Purification and characterization of phosphoenolpyruvate carboxylase of photomixotrophically cultured green tobacco [Nicotiana tabacum] cells

Phosphoenolpyruvate (PEP) carboxylase (PEPCase, EC 4.1.1.31) was purified to apparent electrophoretic homogeneity from photomixotrophically cultured tobacco cells by ammonium sulfate fractionation, DEAE-Sephacel-, hydroxylapatite-, Phenyl-Sepharose CL-4B-, and Sepharose CL-6B-chromatography, and fast protein liquid chromatography on Mono Q. The purified enzyme had a specific activity of 32 units per mg protein, and its purity was determined by denaturing polyacrylamide gel electrophoresis. The native enzyme, with a molecular weight of about 440,000, was a tetramer of four identical subunits and showed maximum activity at pH 8.5–9.0. Non-denaturing isoelectric focusing showed a single band at pl 5.4. Substrate-saturation kinetics of the purified enzyme for PEP, bicarbonate, and Mg2$ were typical Michaelis-Menten type, with Km-values of 60, 200, and 80μM, respectively.

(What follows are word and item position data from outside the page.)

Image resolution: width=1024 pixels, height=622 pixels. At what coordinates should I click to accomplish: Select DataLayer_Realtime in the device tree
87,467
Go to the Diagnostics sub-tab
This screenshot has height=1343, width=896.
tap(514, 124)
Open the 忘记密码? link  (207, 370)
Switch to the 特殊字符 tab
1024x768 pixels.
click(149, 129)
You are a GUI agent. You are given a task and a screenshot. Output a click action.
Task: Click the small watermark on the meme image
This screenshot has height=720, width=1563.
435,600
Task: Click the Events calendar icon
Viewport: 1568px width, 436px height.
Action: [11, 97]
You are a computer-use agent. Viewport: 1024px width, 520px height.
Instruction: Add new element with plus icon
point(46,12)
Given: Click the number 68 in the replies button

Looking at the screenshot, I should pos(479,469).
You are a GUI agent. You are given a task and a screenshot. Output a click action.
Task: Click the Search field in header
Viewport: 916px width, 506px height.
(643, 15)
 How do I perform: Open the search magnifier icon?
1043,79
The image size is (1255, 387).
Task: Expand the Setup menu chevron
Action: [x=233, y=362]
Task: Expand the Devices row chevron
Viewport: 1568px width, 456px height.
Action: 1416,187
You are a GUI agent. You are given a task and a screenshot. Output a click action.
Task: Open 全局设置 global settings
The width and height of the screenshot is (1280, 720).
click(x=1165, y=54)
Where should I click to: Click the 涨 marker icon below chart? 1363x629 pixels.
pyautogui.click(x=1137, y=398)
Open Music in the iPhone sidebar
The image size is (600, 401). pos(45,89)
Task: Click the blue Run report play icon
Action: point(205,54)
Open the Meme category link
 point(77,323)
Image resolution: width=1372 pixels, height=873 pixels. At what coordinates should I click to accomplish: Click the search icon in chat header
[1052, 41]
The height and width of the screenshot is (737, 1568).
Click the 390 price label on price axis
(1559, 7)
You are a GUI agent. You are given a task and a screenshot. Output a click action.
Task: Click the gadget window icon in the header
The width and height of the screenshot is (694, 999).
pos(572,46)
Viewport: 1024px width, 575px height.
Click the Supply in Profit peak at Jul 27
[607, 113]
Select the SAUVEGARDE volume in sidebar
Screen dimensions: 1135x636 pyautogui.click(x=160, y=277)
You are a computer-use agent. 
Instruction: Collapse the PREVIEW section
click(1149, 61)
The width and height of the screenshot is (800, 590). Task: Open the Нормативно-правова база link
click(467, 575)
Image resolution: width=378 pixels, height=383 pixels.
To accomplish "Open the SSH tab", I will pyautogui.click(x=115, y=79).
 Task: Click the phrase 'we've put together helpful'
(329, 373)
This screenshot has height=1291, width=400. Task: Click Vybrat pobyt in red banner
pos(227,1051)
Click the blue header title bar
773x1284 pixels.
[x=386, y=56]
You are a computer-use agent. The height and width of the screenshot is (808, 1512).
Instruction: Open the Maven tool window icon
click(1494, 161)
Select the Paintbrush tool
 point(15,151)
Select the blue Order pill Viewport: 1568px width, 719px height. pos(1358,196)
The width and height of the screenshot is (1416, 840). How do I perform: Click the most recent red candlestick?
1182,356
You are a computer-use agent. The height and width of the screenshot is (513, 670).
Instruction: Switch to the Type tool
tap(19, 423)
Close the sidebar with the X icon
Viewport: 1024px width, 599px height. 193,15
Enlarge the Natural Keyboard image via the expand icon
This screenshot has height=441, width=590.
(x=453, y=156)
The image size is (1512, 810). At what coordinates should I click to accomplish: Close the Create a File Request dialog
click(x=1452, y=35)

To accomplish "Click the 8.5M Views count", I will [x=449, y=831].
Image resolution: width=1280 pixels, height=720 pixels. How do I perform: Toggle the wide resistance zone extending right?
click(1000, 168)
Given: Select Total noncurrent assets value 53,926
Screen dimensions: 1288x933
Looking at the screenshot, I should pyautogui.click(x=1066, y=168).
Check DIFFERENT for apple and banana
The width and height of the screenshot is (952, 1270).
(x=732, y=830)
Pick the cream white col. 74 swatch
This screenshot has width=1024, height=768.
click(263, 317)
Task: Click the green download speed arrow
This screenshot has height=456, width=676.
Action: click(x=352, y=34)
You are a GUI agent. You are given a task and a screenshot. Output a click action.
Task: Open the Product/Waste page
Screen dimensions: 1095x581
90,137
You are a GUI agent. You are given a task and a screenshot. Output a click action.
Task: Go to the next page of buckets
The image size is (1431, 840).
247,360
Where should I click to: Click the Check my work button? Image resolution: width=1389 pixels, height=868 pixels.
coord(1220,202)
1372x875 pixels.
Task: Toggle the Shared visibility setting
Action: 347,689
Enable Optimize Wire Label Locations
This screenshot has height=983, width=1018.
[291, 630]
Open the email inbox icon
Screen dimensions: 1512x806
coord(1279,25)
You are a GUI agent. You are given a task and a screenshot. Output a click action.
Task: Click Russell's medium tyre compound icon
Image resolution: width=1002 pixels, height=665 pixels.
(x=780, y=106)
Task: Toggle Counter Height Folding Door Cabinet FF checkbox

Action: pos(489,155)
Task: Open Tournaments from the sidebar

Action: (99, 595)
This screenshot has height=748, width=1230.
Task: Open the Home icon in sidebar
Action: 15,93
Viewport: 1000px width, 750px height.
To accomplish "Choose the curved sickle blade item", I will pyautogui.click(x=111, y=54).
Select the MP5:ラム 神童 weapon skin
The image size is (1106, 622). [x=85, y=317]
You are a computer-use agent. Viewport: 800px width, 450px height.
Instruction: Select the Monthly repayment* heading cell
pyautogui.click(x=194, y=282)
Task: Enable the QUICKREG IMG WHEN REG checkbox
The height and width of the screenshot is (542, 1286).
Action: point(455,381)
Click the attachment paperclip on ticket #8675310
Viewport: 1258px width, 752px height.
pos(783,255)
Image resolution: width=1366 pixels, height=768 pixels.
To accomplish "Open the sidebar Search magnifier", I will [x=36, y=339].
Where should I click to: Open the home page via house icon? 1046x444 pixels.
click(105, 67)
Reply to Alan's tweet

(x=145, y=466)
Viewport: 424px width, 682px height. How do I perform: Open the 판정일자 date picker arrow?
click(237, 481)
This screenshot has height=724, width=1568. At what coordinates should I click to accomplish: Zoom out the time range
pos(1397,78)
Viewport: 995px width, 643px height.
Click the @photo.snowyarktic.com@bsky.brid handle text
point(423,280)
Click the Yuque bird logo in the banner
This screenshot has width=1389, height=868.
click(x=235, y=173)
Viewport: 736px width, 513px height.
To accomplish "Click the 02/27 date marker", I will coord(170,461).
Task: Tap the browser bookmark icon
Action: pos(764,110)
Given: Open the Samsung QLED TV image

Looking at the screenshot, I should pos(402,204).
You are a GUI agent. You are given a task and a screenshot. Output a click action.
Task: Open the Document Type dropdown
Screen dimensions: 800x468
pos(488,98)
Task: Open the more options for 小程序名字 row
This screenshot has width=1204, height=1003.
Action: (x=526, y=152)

Most effectors which are known to influence the activity of C4- or bacterial PEPCase had only small effects on the activity of the purified enzyme at optimum pH, while some inhibitory effects by organic acids (malate, citrate and oxaloacetate) and.an activating effect by glucose-6-phosphate were observed at a suboptimal pH of 7.5.